- [Desafios]
1) Resume em duas frases o texto sobre o cinema de Wim Wenders.
2) Escreve, por favor, a continuação do texto sobre o cinema de Wim Wenders a partir da última frase apresentada.

═══ Excerto do texto

Para Além do Bem e do Mal
O
filme mal acaba, as luzes da sala mal acendem e há já quem diga, ainda de
casaco na mão, que «Tão Longe, Tão Perto!» não se compara com As Asas do Desejo (1987) e que Wim
Wenders devia estar com juízo a arder quando se meteu a fazer continuações à
americana e, pior, resolveu explorar o humor comum da comédia policial. Se esta
opinião pode fazer algum sentido para quem se habituou a apreciar o cinema
solitário e íntimo de Wim Wenders, ela revela-se, por outro lado, perfeitamente
ingrata e precipitada.
O
cinema alemão de Wim Wenders (e de todos os artistas que sempre o rodearam, a
começar por Peter Handke) suporta sobre os ombros a angústia de um passado nazi
da sua pátria (e não deles próprios) e a terrível herança de cidades, estradas
e vidas separadas e sem destino: Alice
nas Cidades (1973), Movimento em
Falso (1975) e Ao Correr do Tempo
(1976) são exemplos definitivos. Mas Wim Wenders não pretende deixar a História
a meio e, anos mais tarde, resolve filmar o centro da ferida, povoando o céu
que cobre Berlim de anjos irremediavelmente atraídos pelas almas torturadas,
mas coloridas, dos habitantes da cidade dos muros e dos conflitos. Com As Asas do Desejo inventa um novo
expressionismo para o cinema, humano e universal, e quebra as fronteiras do
tempo, da cultura e da realidade. Em Até
ao Fim do Mundo (1990) amplia esta ideia chegando aos limites do sonho,
através da multiplicação das paisagens, dos actores e de uma banda sonora
caleidoscópica. Mas a queda do muro de Berlim obriga o realizador a fechar a Trilogia do Mundo, fazendo-o voltar à
cidade que, apesar de já não ter muro, continua sitiada.

══════
═══ Dados fornecidos

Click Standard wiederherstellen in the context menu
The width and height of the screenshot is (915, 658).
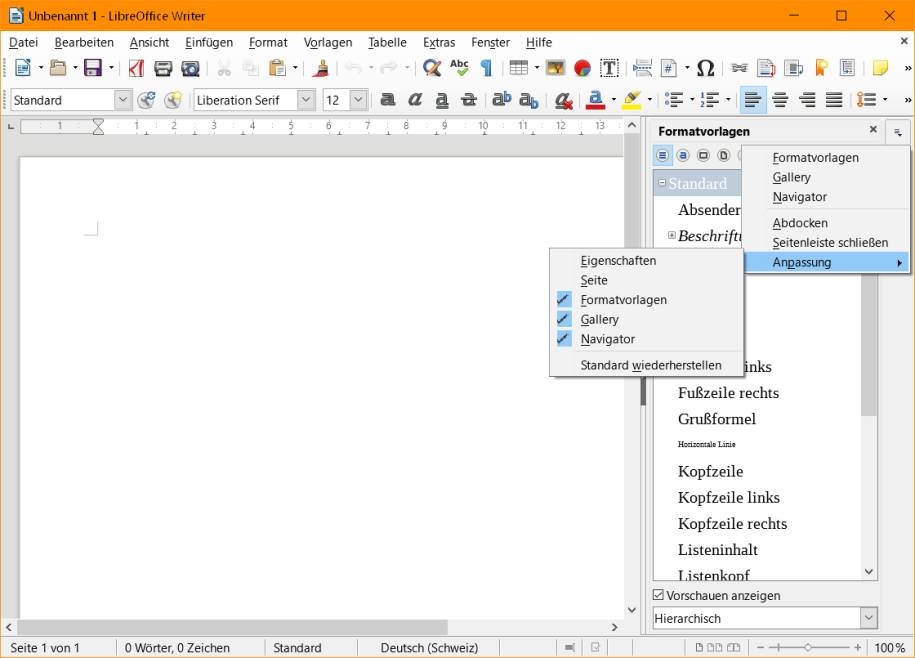[x=652, y=365]
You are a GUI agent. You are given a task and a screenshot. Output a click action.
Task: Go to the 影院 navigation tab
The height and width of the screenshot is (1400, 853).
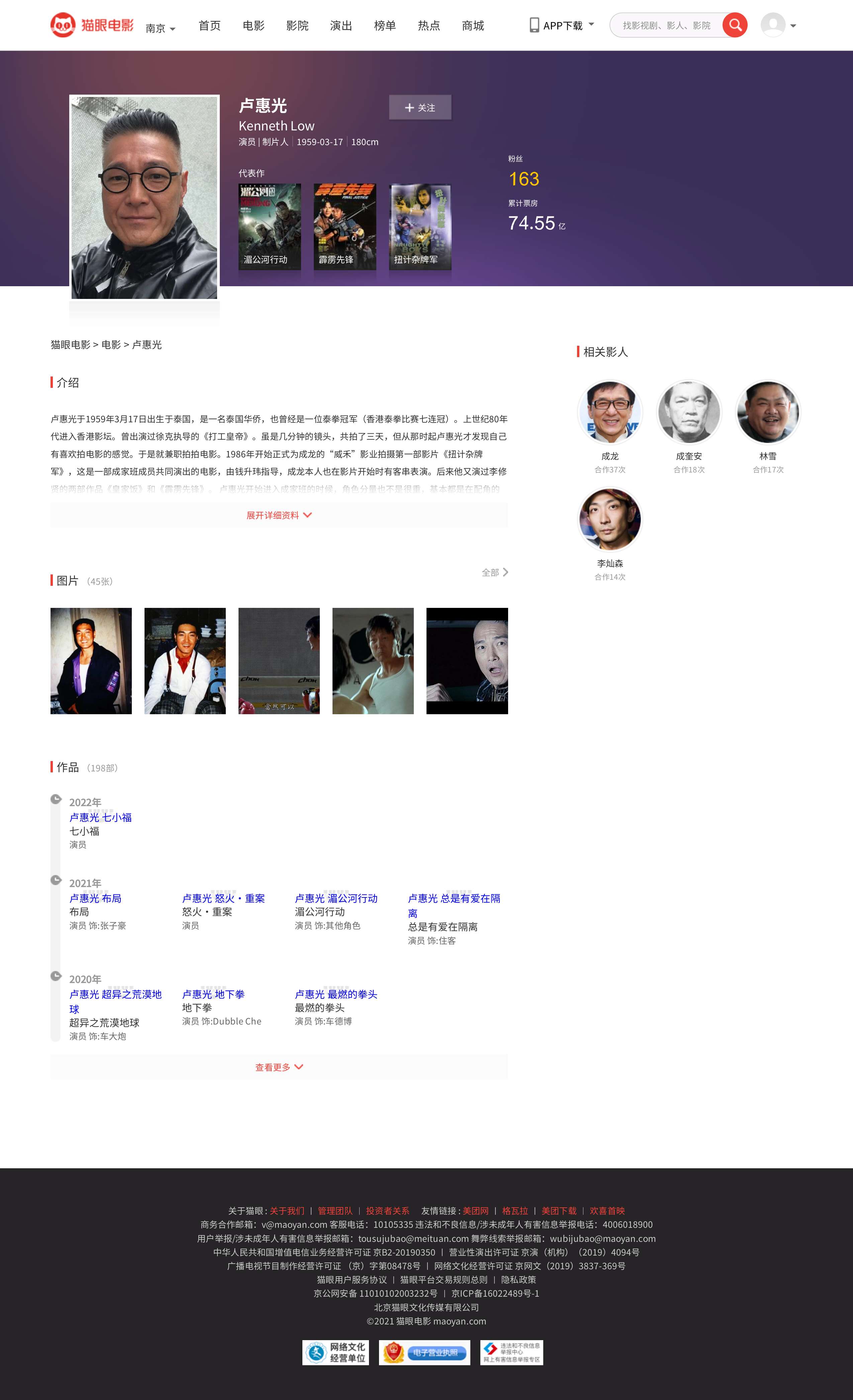[297, 25]
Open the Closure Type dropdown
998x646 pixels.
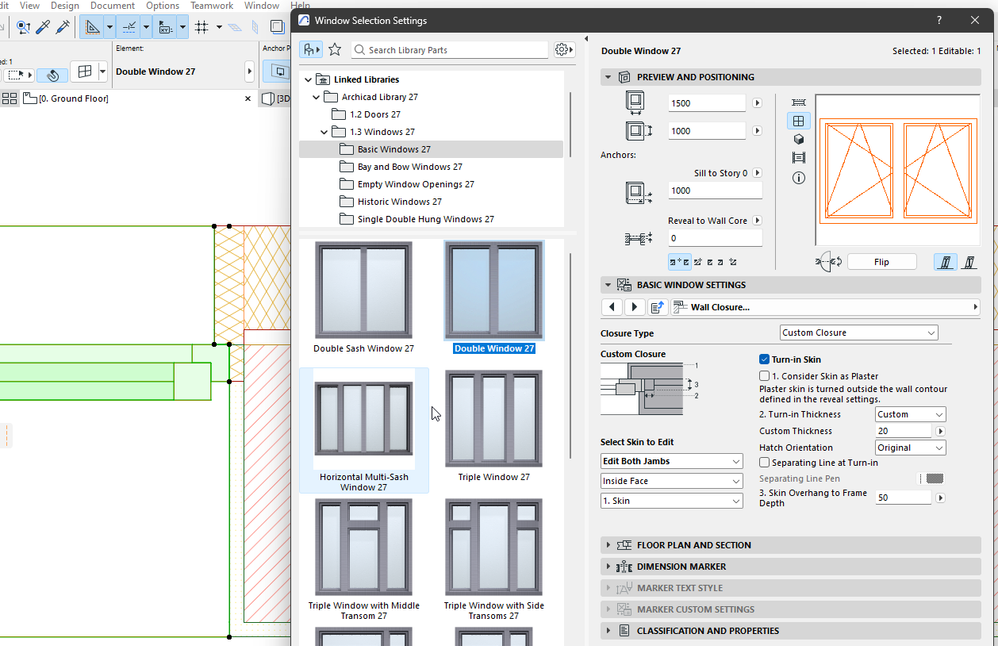858,333
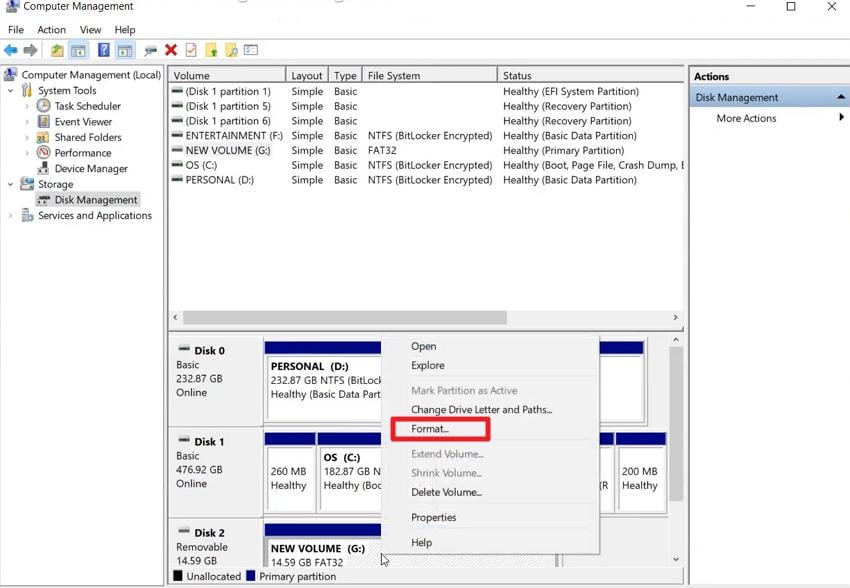Click the Device Manager icon in System Tools
This screenshot has height=588, width=850.
click(x=43, y=168)
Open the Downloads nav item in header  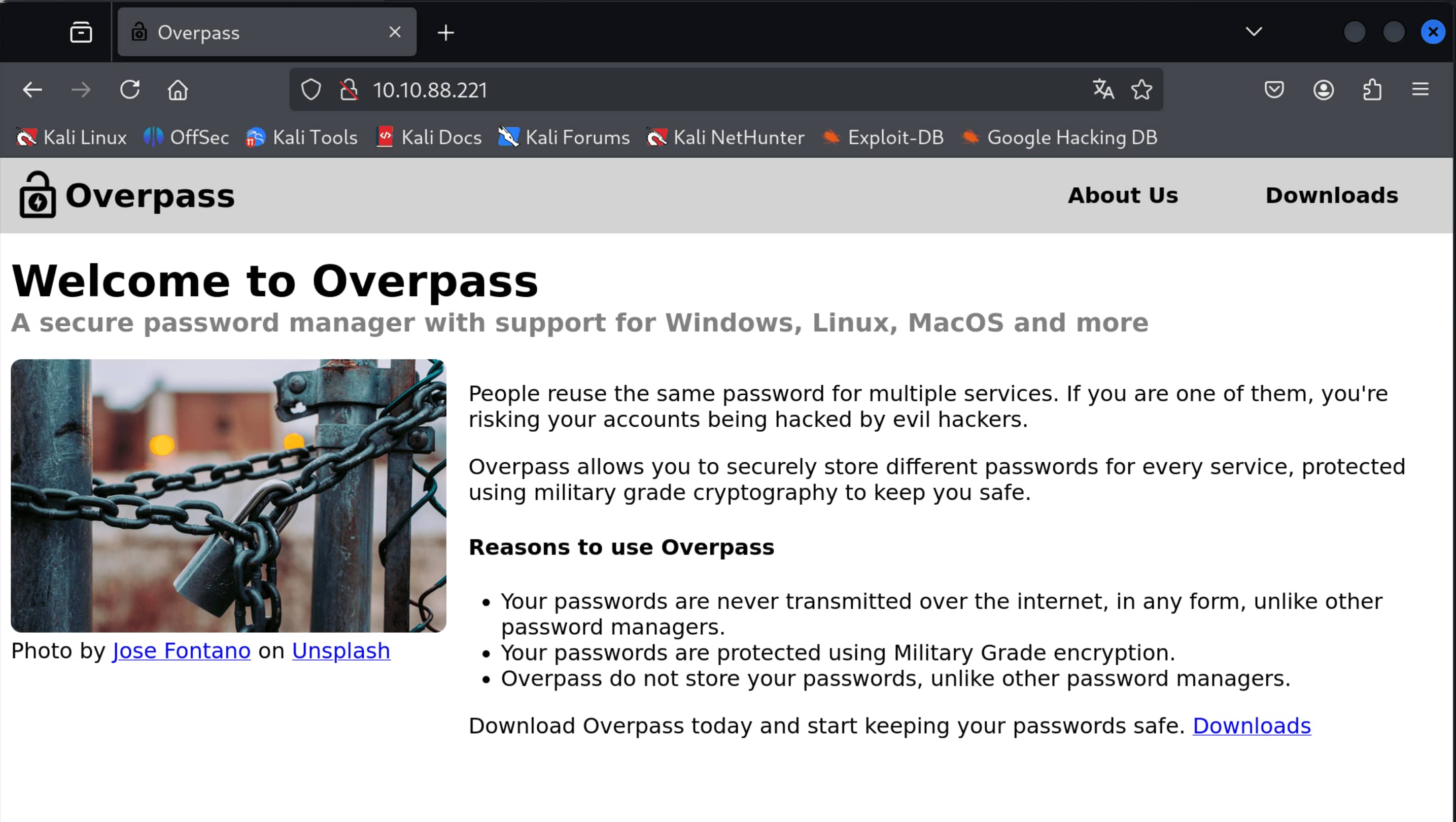1331,195
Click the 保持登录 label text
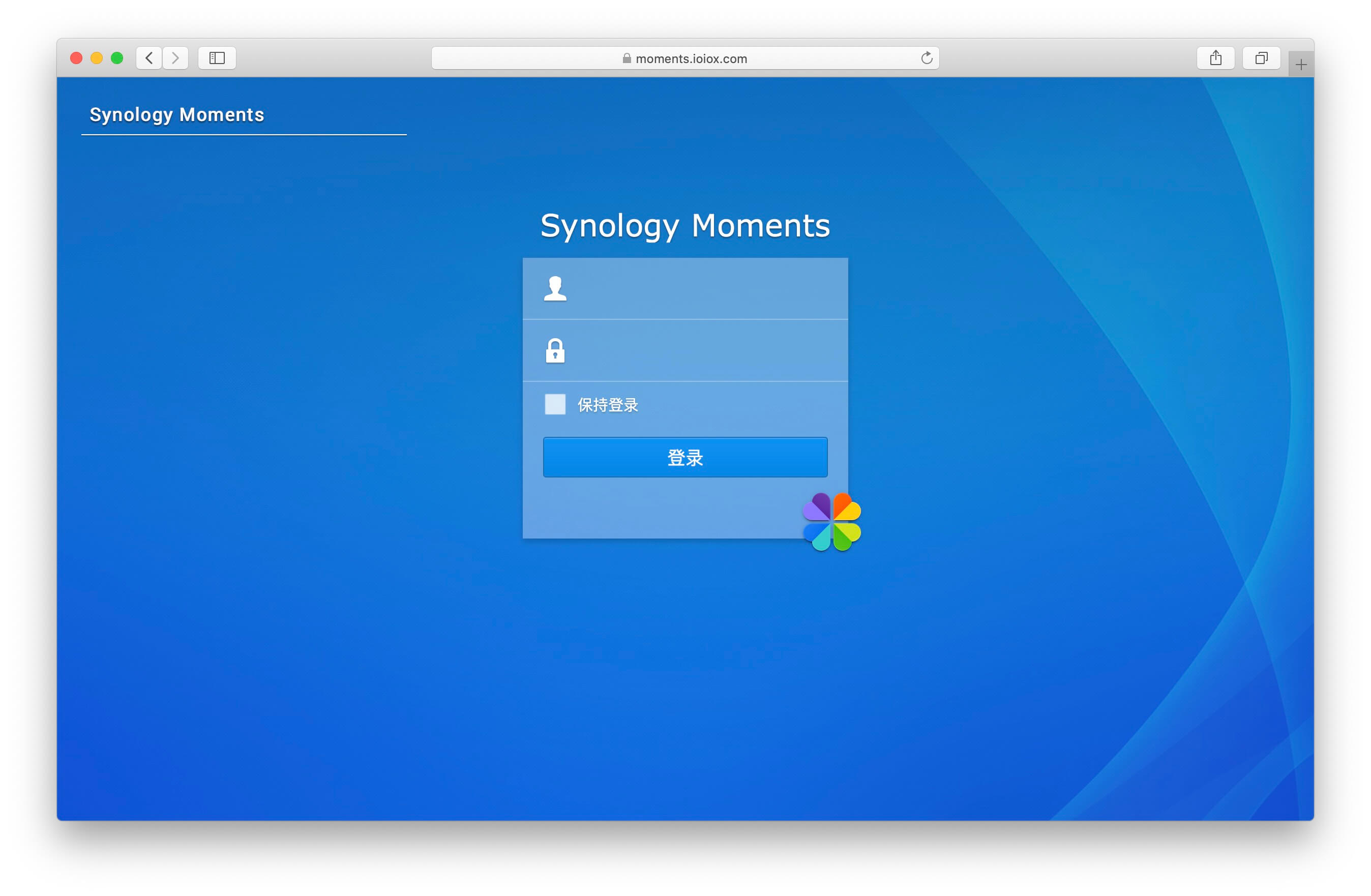Viewport: 1371px width, 896px height. click(x=608, y=405)
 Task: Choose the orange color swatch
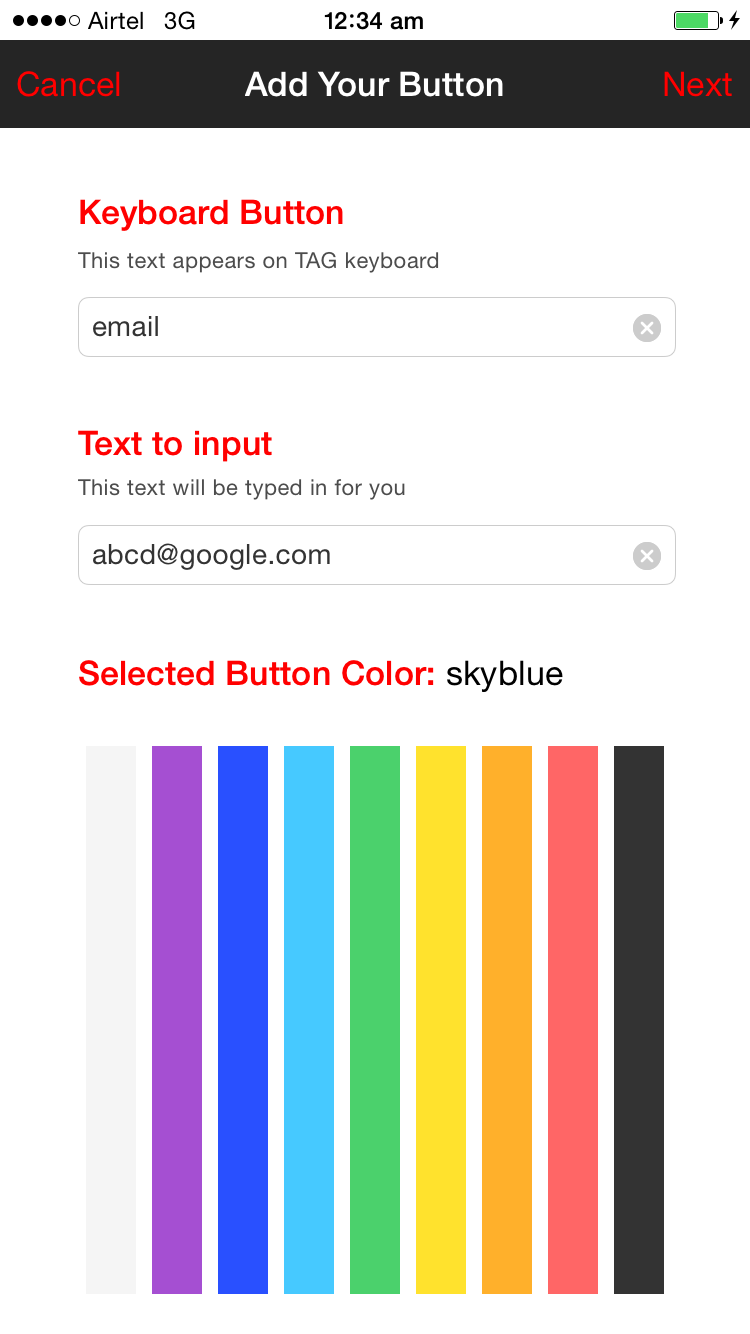point(507,1019)
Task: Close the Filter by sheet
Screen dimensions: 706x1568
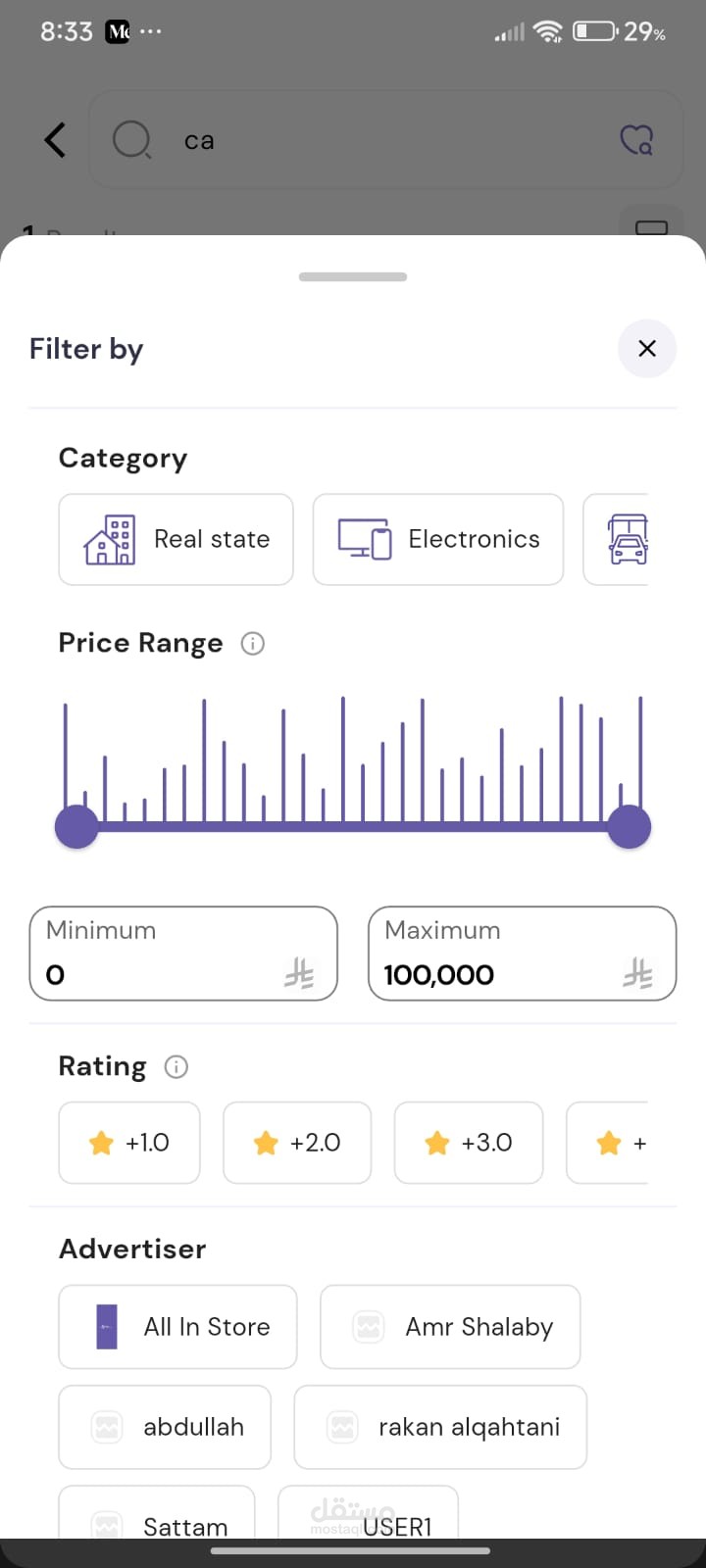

══════

- [Em resposta]
1) Há quem diga, logo à saída da sala, que «Tão Longe, Tão Perto!» não se compara com As Asas do Desejo e que Wim Wenders errou ao fazer continuações à americana com o humor da comédia policial, opinião que o texto considera ingrata e precipitada. O texto lembra que o cinema de Wenders carrega a angústia do passado nazi da sua pátria e de vidas separadas e sem destino, e que, depois de As Asas do Desejo e Até ao Fim do Mundo, a queda do muro de Berlim o obrigou a fechar a Trilogia do Mundo e a voltar à cidade, que continua sitiada.

2)
«Tão
Longe, Tão Perto!» é uma parábola terna e humorística sobre o Universo e o
Tempo por nós criados e dos quais somos prisioneiros, protagonizada por anjos
que sonham estar perto dos homens e por homens que pensam que os anjos são
seres longínquos e inatingíveis. «Tão Longe, Tão Perto!» é, para além do bem e
do mal, um filme optimista que acaba por se rir do próprio cinema, de si
próprio, quando, na belíssima cena final, reúne no convés da barcaça Alekhan, em jeito de retrato de família,
toda a sorridente legião de figuras angelicais, fazendo recordar a mestria de
Jean Vigo em L’Atalante (1934).
24
de janeiro de 1994
jef
«Tão
Longe, Tão Perto!» (In Weiter Ferne, So Nah!)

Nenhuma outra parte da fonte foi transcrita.